If you think about, this is another food you can find almost in every country around the world with its own version of a pastry or dough stuffed with sweet or savory fillings: Cornish pasties, pirogi, samosas, dumplings, turnovers, pastels, etc. They can be served alone or as a side dish. Empanadas are a very versatile, once you know the basic method, you can try different fillings. It is a great way to use seasonal veg and fruits. This version is always a hit in our household and amongst our friends.
For the pastry
450g plain flour, plus extra for dusting
1 teaspoon baking powder
85g butter, chilled and diced
2 eggs, beaten, plus extra for glaze
4-6 tablespoons cold water
For the filling:
1 tablespoon olive oil
1 onion, finely chopped
4 tomatoes, chopped
2 tablespoons tomato purée
1/4 teaspoon dried chilli flakes/powder
1/2 teaspoon ground cumin
1/2 teaspoon sweet paprika
1 can tuna, drained
2 tablespoons parsley, chopped
salt & pepper
1. Sift the flour and baking powder into a large bowl. Rub in the butter with your fingertips until it looks like coarse breadcrumbs.
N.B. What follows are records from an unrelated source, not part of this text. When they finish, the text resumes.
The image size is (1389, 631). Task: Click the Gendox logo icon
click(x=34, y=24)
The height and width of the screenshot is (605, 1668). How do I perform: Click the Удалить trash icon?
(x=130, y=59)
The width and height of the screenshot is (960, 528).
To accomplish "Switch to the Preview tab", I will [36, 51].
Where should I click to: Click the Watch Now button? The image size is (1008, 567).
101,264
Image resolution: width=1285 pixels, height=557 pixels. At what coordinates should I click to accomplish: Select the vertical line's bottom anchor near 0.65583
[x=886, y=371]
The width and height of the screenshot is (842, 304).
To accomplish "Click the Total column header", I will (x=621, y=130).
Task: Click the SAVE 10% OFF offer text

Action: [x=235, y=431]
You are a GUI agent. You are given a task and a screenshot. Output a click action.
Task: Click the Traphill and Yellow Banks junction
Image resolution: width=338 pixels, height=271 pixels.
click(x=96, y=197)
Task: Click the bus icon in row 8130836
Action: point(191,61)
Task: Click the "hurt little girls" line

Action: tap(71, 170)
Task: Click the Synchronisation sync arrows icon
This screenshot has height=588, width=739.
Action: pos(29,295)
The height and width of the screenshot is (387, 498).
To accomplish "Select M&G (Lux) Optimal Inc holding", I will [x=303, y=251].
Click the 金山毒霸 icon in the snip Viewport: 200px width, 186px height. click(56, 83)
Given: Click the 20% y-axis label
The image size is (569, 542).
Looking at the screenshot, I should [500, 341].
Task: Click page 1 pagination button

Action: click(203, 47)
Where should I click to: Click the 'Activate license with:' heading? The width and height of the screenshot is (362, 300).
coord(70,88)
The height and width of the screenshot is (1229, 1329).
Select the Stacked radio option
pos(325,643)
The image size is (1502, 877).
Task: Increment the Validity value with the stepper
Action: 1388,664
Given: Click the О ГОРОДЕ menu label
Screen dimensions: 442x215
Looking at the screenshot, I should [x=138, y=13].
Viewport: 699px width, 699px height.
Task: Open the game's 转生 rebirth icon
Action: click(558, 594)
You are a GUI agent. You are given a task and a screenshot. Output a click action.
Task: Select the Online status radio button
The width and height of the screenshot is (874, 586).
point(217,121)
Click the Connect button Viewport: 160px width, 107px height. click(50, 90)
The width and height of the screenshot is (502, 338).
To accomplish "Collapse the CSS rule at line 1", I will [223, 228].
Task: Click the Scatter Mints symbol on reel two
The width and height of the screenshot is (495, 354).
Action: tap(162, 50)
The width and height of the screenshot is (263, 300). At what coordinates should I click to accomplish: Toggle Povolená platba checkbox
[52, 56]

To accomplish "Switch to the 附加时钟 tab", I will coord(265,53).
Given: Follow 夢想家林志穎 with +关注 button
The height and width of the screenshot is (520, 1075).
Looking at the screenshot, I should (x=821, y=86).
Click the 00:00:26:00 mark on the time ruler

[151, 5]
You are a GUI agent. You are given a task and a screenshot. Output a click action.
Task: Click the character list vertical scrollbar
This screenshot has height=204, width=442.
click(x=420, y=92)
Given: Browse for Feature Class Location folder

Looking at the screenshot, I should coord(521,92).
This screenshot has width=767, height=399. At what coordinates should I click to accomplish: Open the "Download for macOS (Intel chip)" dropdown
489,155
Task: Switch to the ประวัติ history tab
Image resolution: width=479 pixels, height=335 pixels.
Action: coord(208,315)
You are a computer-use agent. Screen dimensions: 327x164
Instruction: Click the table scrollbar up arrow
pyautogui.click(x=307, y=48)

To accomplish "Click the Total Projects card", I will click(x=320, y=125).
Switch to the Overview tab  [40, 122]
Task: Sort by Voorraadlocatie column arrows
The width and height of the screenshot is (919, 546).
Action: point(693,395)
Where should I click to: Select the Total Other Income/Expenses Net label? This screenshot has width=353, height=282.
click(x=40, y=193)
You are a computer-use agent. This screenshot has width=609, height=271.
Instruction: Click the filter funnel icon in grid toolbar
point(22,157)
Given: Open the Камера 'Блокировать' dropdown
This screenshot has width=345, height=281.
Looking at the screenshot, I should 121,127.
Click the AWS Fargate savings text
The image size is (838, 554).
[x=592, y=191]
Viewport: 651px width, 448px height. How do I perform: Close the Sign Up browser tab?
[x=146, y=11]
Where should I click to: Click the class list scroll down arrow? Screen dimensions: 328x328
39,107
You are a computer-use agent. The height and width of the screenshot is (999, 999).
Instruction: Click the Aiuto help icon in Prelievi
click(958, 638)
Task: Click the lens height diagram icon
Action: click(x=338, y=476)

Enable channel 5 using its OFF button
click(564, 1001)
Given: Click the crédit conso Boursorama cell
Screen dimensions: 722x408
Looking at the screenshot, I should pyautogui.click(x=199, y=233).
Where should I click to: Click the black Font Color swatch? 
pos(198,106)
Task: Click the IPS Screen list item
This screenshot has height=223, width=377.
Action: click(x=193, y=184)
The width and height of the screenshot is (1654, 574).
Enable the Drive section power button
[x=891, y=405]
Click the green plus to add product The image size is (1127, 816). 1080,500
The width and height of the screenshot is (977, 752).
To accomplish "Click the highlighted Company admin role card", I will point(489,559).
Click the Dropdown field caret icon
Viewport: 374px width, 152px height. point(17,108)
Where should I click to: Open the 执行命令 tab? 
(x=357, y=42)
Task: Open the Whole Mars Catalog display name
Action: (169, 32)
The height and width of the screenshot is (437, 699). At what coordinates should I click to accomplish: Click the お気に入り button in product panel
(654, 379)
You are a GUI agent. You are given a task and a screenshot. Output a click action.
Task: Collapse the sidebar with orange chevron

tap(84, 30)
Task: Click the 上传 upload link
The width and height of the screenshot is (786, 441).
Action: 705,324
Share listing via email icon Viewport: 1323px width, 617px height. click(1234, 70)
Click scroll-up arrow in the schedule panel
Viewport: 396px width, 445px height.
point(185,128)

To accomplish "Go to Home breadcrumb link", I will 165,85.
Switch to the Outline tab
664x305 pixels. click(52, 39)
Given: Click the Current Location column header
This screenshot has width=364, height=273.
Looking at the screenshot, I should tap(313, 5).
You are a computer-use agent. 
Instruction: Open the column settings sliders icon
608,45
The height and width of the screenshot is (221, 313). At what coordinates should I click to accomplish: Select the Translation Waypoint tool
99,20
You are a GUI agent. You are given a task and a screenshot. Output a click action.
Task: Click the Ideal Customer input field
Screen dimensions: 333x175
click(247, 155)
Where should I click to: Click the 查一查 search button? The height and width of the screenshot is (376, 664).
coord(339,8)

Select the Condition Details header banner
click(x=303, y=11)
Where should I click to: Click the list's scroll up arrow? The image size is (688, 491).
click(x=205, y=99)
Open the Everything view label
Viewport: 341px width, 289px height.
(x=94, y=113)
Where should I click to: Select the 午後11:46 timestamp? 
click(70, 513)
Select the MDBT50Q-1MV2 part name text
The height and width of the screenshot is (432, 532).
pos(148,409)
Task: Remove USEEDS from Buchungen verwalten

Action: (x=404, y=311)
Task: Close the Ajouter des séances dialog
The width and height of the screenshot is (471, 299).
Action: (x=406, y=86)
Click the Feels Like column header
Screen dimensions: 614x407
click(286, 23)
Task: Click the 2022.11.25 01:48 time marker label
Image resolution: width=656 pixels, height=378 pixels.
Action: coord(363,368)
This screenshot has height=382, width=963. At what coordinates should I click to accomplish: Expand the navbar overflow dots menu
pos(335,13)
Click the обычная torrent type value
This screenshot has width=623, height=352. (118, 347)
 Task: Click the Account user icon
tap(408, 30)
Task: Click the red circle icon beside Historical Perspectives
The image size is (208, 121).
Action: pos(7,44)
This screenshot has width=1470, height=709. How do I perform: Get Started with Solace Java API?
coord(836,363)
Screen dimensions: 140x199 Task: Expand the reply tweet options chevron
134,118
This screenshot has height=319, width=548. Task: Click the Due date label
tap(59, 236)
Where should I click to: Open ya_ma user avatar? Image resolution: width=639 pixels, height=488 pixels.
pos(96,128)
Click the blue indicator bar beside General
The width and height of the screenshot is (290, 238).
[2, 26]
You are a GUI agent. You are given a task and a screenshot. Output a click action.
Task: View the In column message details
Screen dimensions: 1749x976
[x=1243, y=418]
2. Add the beaten eggs and the water, a little at a time, mixing them with the knife, then your fingertips, until a ball of dough is formed. Wrap the pastry in cling film and chill in a fridge for 30 minutes.
3. Heat the oil in a frying pan and cook the onion over a medium heat for 5-8 minutes, or until soft.
4. Add the tomatoes, tomato purée, chilli, cumin, paprika, tuna and parsley, mix well, season with salt and pepper. Reduce the heat and continue to cook for 5-7 minutes, stirring occasionally. Set the mixture aside to cool.
5. Preheat the oven to 190C. Roll out the pastry on a floured surface to 3mm thick. Use a 9cm (or close to) pastry cutter to cut out circles.
6. Put a heaped teaspoon of the filling inside each circle, then brush the edges with water. Fold the pastry over to form a half-moon shape, then firmly crimp the edges to seal.
7. Place the empanadas on a baking tray lined with baking paper and brush the tops with beaten egg. Bake for 25-30 minutes or until golden brown. Serve warm. We had them on a side with Gaspacho.
P.S Unfortunately, I can not remember which book the recipe came from. I had a black & white copy of it without any references on it for ages. I treasure it very much and now would like to share it with you, as this recipe is excellent and works every time.